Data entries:
>>>>

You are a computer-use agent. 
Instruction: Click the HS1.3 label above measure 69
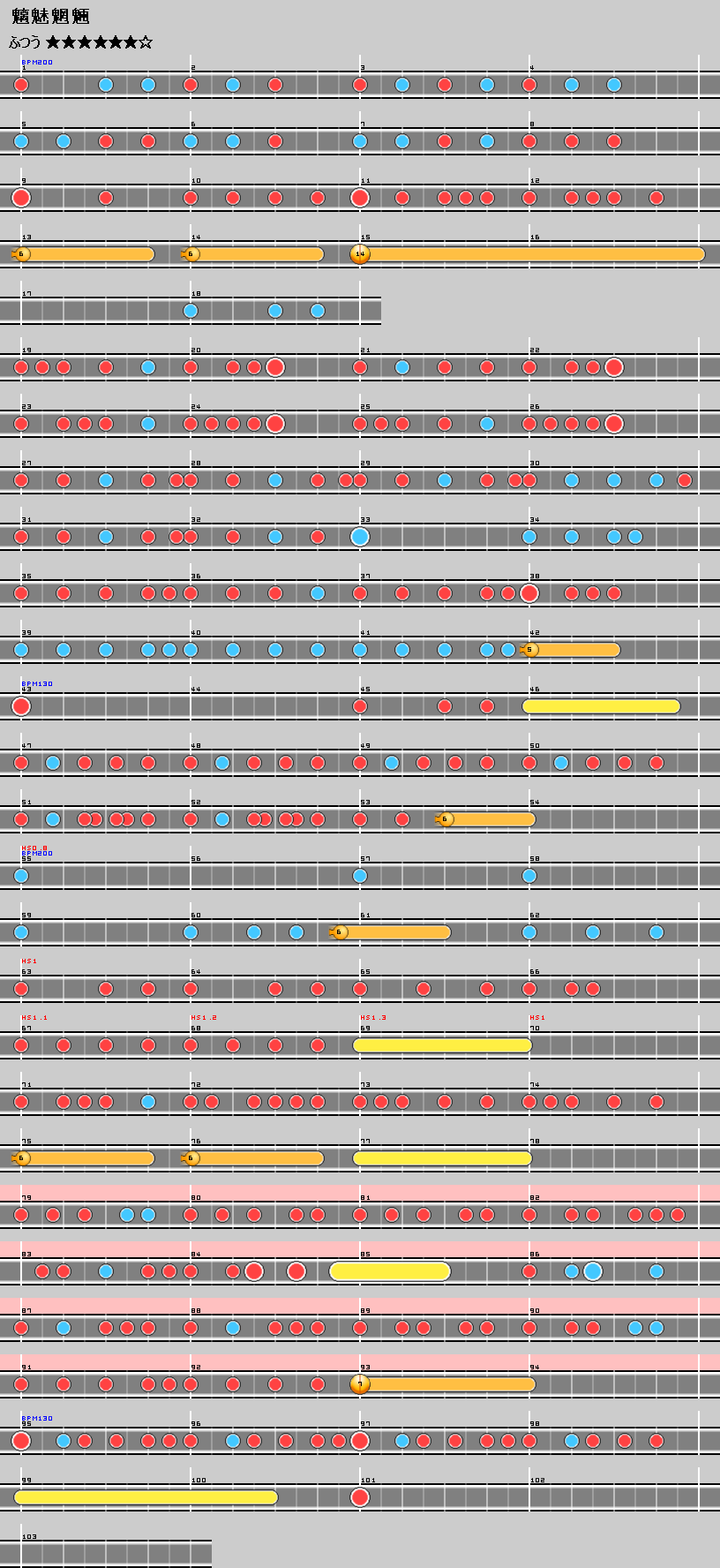372,1018
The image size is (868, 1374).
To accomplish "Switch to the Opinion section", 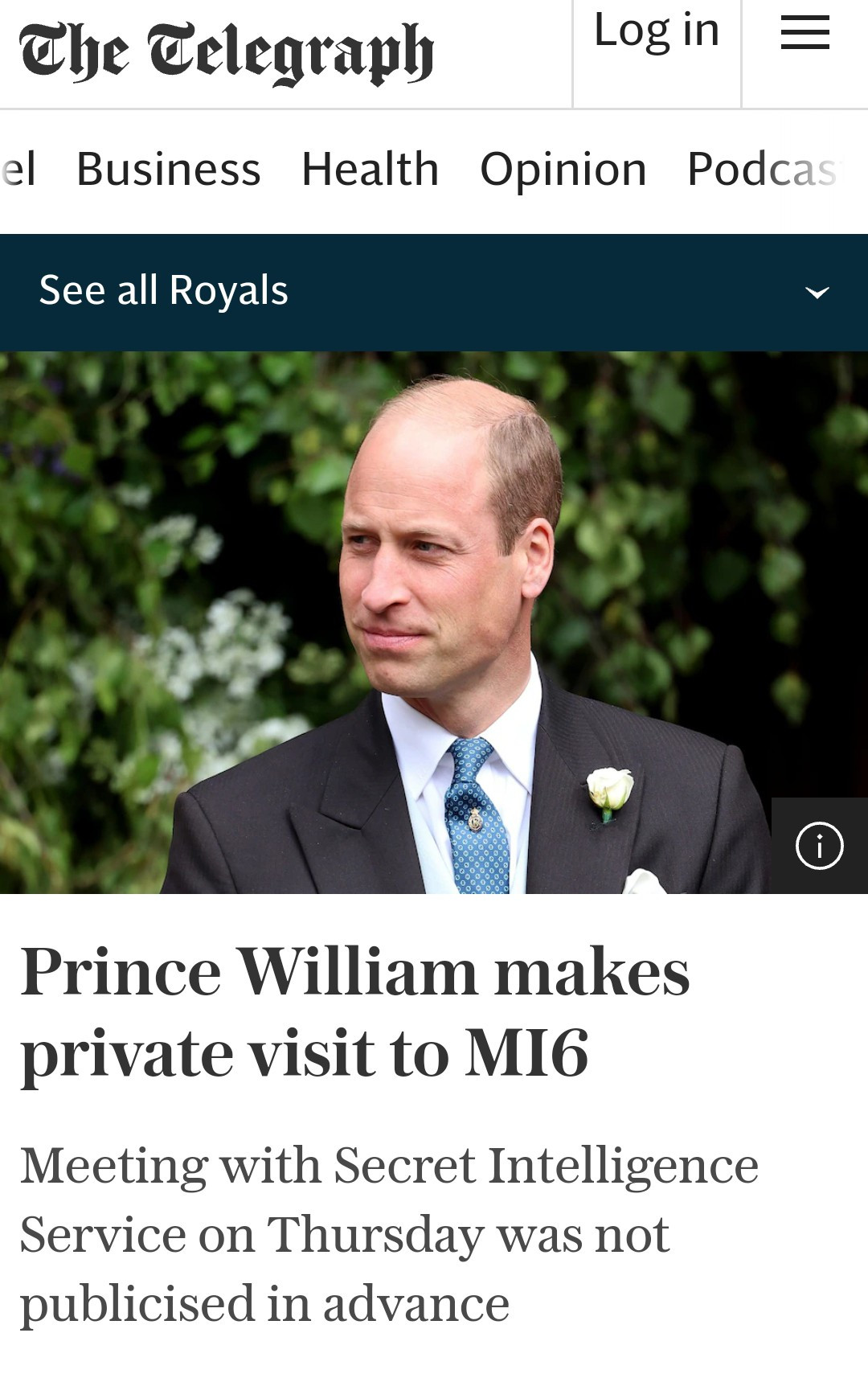I will pos(563,170).
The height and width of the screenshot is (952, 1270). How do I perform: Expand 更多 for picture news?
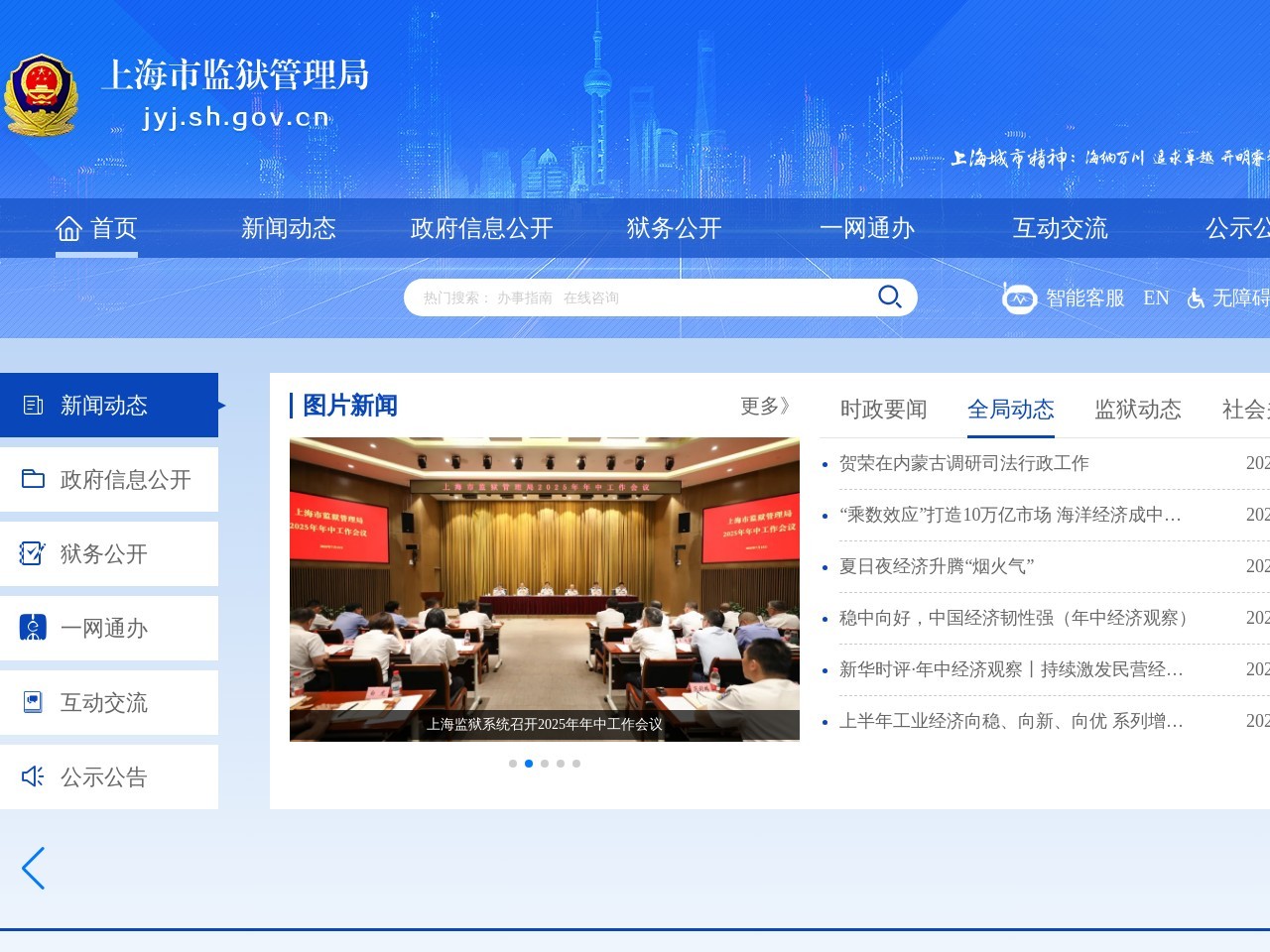tap(764, 406)
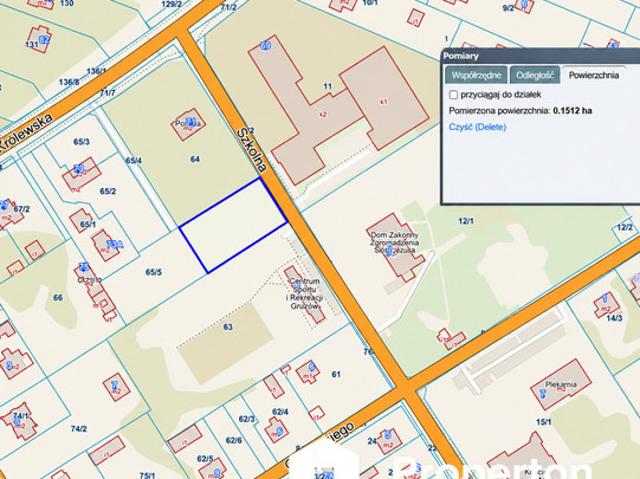
Task: Enable przyciągaj do działek checkbox
Action: pyautogui.click(x=453, y=95)
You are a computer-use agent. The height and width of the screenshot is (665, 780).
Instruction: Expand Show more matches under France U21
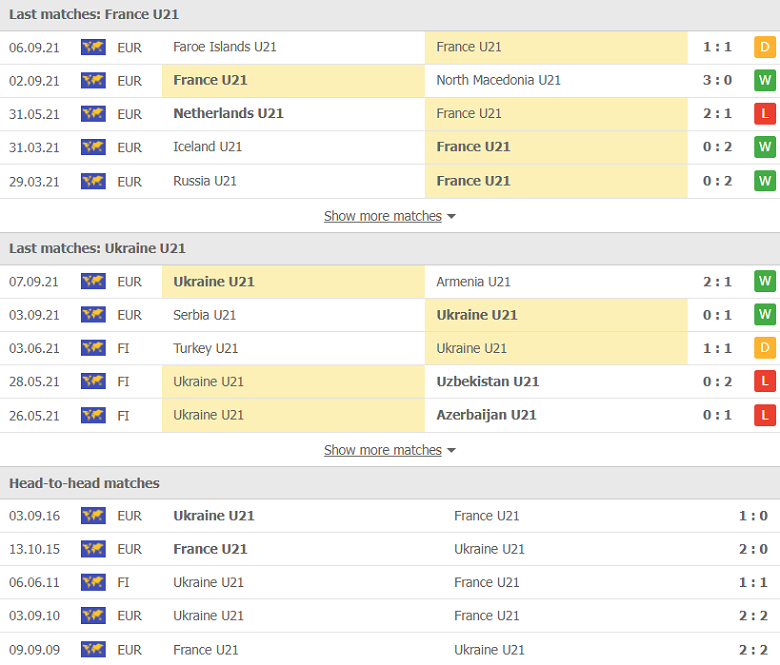click(x=382, y=216)
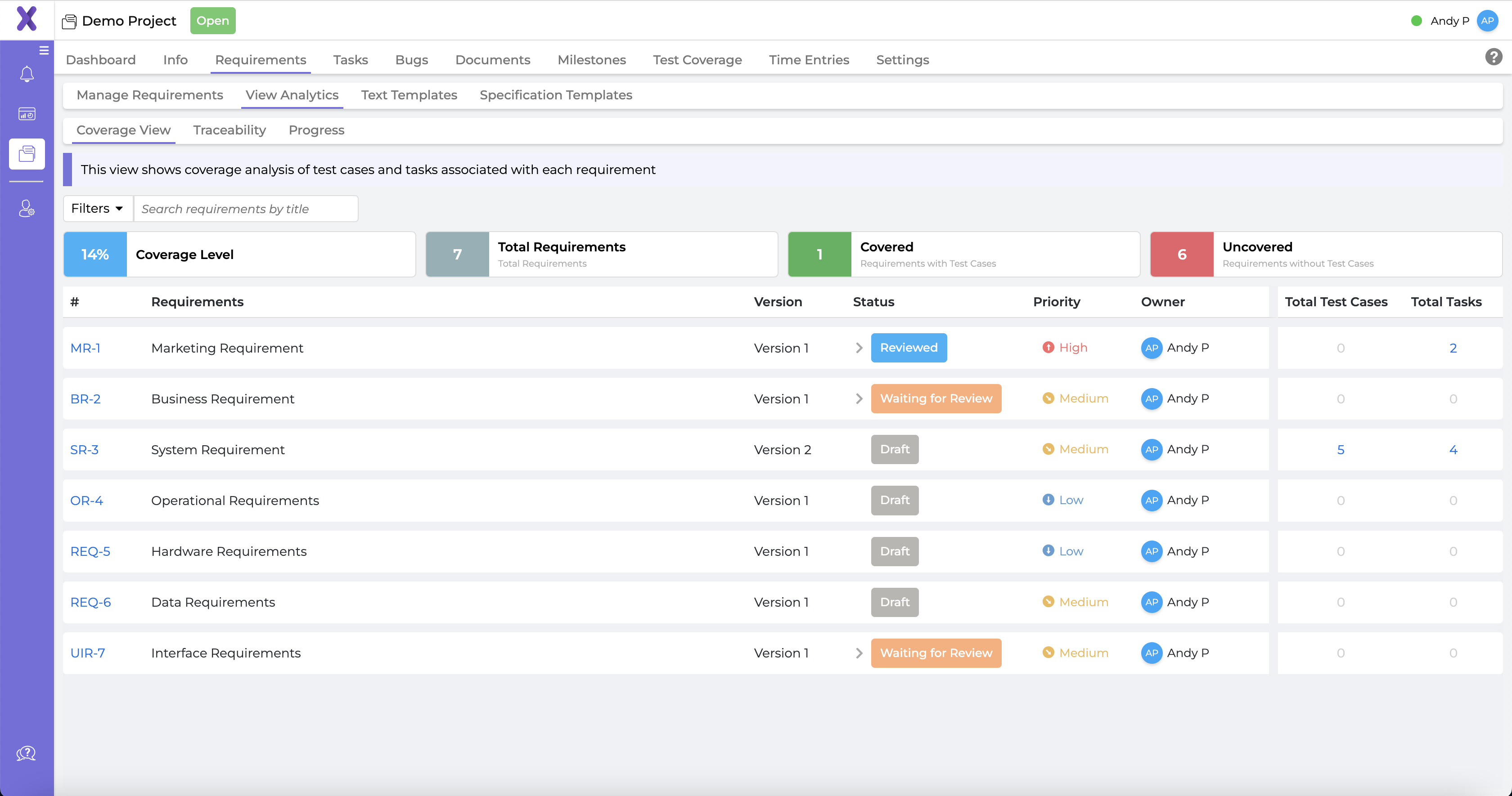Open Text Templates tab
Image resolution: width=1512 pixels, height=796 pixels.
tap(408, 94)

<<<<

## WORK TASK
Exactly the lines from the one containing "The height and width of the screenshot is (952, 1270)." through the end of the data above: repeat those, both ends included, and nothing else. Skip the pictures.

## COMPLETED TASK
The height and width of the screenshot is (952, 1270). How do I perform: Expand 更多 for picture news?
tap(764, 406)
Task: Enable przyciągaj do działek checkbox
Action: pyautogui.click(x=453, y=95)
You are a computer-use agent. The height and width of the screenshot is (665, 780).
Instruction: Expand Show more matches under France U21
click(x=382, y=216)
Open Text Templates tab
Image resolution: width=1512 pixels, height=796 pixels.
tap(408, 94)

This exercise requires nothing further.